[ reference · architecture ]

NVTrader reference architecture

36 specialized AI agents on the A2A event bus, end-to-end on a single NVIDIA DGX Spark / GB10. Trading research → cuFOLIO GPU optimization → 10-check validation report (Nemotron-narrated) → compliance-gated execution → realized-compare (backtest ↔ paper ↔ live, one strategy_version_id spine) → post-trade drift analysis → fills feed NeMo-RL DPO retrains → auto-promote to vLLM on localhost:8024 (Phase 8 closure) → next narration call hits the trained policy.
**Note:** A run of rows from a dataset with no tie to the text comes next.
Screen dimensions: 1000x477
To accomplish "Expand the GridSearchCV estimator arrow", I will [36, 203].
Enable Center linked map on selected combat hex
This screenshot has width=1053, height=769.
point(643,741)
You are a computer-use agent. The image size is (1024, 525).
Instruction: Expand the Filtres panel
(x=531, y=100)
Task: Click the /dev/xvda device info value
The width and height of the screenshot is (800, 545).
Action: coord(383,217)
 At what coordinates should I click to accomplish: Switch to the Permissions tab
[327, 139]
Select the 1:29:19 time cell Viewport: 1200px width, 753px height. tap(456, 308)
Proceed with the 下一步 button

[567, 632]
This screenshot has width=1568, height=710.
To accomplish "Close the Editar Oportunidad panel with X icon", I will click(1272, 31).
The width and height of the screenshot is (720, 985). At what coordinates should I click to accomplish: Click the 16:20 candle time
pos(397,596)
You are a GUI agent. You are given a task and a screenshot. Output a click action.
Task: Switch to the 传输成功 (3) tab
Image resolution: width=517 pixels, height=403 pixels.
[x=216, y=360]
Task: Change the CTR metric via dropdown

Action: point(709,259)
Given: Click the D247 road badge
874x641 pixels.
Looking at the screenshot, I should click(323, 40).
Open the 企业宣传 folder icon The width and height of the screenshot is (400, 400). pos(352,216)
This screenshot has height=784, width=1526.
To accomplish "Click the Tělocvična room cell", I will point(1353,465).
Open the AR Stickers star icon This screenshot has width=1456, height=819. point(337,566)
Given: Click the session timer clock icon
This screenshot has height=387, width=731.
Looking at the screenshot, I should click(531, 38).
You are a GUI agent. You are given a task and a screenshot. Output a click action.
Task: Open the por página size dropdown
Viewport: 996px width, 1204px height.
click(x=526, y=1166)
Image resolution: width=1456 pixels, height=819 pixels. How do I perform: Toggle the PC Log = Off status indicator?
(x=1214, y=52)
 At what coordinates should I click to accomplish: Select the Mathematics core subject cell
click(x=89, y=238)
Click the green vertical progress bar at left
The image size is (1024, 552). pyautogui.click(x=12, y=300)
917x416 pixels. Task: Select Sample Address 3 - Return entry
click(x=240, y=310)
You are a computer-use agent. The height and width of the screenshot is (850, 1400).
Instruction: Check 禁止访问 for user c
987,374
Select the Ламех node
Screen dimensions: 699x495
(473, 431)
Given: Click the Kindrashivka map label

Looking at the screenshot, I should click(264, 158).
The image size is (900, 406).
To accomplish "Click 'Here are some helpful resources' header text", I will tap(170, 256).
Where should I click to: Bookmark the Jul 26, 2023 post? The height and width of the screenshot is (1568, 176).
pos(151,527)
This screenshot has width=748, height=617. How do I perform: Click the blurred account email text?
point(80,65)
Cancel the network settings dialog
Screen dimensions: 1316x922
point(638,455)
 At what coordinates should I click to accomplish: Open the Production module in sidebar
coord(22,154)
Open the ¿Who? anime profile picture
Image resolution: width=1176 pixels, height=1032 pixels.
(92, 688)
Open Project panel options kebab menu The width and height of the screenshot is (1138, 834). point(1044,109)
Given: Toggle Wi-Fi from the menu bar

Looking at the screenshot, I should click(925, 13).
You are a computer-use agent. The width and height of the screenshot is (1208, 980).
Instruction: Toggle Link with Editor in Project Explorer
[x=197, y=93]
Phase 9 — LLM-driven Signal Discovery closes a second flywheel: 4 Nemotron-driven agents (Generator · CodeGenerator · Advisor · Orchestrator) propose JSON-AST formulas over a 66-operator vocabulary, evaluate Mean IC + p-value on real yfinance bars, gate on |IC|≥0.02 AND p≤0.05, and promote accepted formulas to sleeves with Grinold-Kahn α-tilt on cuFOLIO scenarios. Architecture adapted from NVIDIA-AI-Blueprints quantitative-signal-discovery-agent. Full OTel audit on every step (including LLM chain-of-thought via llm.reasoning.* spans).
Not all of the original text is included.